> _REQUIRED WORK_: Up to and including the line that contains "Task: Click the Print", return every line from the start of the data, unchanged.

> _DATA IN THIS EXERCISE_:
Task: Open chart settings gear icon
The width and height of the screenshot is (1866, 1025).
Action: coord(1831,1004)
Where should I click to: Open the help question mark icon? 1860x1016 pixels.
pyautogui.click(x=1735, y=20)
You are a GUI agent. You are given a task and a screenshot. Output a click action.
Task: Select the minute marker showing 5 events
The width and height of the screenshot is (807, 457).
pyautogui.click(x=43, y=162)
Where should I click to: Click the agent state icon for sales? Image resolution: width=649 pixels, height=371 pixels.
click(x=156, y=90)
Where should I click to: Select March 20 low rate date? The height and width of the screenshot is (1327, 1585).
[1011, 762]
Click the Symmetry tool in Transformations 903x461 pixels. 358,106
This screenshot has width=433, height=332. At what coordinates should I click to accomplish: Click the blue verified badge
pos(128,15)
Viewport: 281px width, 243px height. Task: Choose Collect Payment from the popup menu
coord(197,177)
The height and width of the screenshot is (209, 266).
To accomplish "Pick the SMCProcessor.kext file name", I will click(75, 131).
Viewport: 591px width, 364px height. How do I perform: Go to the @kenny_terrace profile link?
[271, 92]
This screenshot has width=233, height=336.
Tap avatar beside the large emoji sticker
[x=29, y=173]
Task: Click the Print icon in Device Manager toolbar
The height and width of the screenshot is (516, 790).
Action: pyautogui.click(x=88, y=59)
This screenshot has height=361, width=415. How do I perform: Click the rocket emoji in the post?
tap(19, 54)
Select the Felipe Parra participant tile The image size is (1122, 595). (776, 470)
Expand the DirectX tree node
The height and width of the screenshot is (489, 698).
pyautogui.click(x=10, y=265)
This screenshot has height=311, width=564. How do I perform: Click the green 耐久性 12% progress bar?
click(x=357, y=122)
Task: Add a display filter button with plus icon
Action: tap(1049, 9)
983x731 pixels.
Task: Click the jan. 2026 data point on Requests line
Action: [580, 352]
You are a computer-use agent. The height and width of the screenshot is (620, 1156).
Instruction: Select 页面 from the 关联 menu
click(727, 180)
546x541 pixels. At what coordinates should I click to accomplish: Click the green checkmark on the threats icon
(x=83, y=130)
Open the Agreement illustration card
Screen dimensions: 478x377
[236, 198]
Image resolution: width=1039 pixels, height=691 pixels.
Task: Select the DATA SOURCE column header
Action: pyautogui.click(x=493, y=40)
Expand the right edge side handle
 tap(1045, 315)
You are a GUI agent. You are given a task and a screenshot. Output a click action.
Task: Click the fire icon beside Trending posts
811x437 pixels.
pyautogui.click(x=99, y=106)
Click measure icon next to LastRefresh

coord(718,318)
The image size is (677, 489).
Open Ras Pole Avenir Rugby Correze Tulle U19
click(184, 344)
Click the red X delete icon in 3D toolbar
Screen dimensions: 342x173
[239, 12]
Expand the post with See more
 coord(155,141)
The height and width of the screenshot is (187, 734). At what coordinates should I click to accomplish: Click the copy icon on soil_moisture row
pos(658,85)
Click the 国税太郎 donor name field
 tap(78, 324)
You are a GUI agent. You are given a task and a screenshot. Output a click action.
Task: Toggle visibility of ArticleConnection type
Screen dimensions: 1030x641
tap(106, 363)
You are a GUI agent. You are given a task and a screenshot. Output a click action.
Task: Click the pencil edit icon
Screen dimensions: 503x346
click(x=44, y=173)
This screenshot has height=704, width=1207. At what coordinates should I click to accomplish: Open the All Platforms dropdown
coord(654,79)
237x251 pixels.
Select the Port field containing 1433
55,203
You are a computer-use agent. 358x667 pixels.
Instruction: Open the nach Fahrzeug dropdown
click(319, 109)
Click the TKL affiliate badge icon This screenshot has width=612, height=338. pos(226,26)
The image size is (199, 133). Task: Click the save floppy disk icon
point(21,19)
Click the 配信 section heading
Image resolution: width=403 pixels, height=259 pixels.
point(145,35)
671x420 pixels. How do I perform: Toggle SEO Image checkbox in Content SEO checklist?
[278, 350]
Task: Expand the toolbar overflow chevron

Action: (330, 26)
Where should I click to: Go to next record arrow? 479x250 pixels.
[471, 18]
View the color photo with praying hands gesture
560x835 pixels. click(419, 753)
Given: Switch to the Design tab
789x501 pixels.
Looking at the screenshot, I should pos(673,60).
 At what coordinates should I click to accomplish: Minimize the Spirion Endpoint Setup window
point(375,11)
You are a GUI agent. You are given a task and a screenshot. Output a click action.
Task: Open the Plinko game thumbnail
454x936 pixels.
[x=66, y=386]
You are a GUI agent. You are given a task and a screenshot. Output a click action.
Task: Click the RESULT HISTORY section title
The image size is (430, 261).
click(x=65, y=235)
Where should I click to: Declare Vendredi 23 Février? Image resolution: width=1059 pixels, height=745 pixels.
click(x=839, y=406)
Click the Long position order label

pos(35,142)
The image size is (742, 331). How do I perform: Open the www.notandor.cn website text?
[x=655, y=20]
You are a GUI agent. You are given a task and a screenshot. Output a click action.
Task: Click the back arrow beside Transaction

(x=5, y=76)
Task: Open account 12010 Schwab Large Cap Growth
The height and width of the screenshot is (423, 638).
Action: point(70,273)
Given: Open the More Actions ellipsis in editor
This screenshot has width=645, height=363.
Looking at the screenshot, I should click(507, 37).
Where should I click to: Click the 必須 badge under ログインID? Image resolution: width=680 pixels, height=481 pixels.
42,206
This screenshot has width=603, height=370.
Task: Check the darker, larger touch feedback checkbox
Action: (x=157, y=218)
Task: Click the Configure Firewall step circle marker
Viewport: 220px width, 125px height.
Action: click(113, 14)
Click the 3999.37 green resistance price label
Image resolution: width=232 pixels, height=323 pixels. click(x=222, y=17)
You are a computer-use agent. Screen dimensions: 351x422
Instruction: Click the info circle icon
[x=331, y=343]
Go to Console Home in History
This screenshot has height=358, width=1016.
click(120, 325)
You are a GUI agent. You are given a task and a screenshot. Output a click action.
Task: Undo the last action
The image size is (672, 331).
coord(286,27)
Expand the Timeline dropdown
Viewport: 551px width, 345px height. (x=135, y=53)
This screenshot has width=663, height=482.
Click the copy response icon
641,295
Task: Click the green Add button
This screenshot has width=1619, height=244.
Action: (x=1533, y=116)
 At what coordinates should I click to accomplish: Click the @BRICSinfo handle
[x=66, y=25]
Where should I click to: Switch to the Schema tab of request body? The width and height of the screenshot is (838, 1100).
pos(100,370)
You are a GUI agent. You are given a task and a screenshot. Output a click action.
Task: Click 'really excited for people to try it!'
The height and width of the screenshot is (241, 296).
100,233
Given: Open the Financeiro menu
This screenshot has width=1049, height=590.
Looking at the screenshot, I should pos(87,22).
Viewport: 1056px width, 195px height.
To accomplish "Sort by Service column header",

> _ANSWER FOR THE TASK_:
Task: Open chart settings gear icon
The width and height of the screenshot is (1866, 1025).
Action: coord(1831,1004)
Where should I click to: Open the help question mark icon? 1860x1016 pixels.
pyautogui.click(x=1735, y=20)
You are a GUI agent. You are given a task and a screenshot. Output a click action.
Task: Select the minute marker showing 5 events
The width and height of the screenshot is (807, 457).
pyautogui.click(x=43, y=162)
Where should I click to: Click the agent state icon for sales? Image resolution: width=649 pixels, height=371 pixels.
click(x=156, y=90)
Where should I click to: Select March 20 low rate date? The height and width of the screenshot is (1327, 1585).
[1011, 762]
Click the Symmetry tool in Transformations 903x461 pixels. 358,106
This screenshot has width=433, height=332. At what coordinates should I click to accomplish: Click the blue verified badge
pos(128,15)
Viewport: 281px width, 243px height. Task: Choose Collect Payment from the popup menu
coord(197,177)
The height and width of the screenshot is (209, 266).
To accomplish "Pick the SMCProcessor.kext file name", I will click(75, 131).
Viewport: 591px width, 364px height. How do I perform: Go to the @kenny_terrace profile link?
[271, 92]
This screenshot has width=233, height=336.
Tap avatar beside the large emoji sticker
[x=29, y=173]
Task: Click the Print icon in Device Manager toolbar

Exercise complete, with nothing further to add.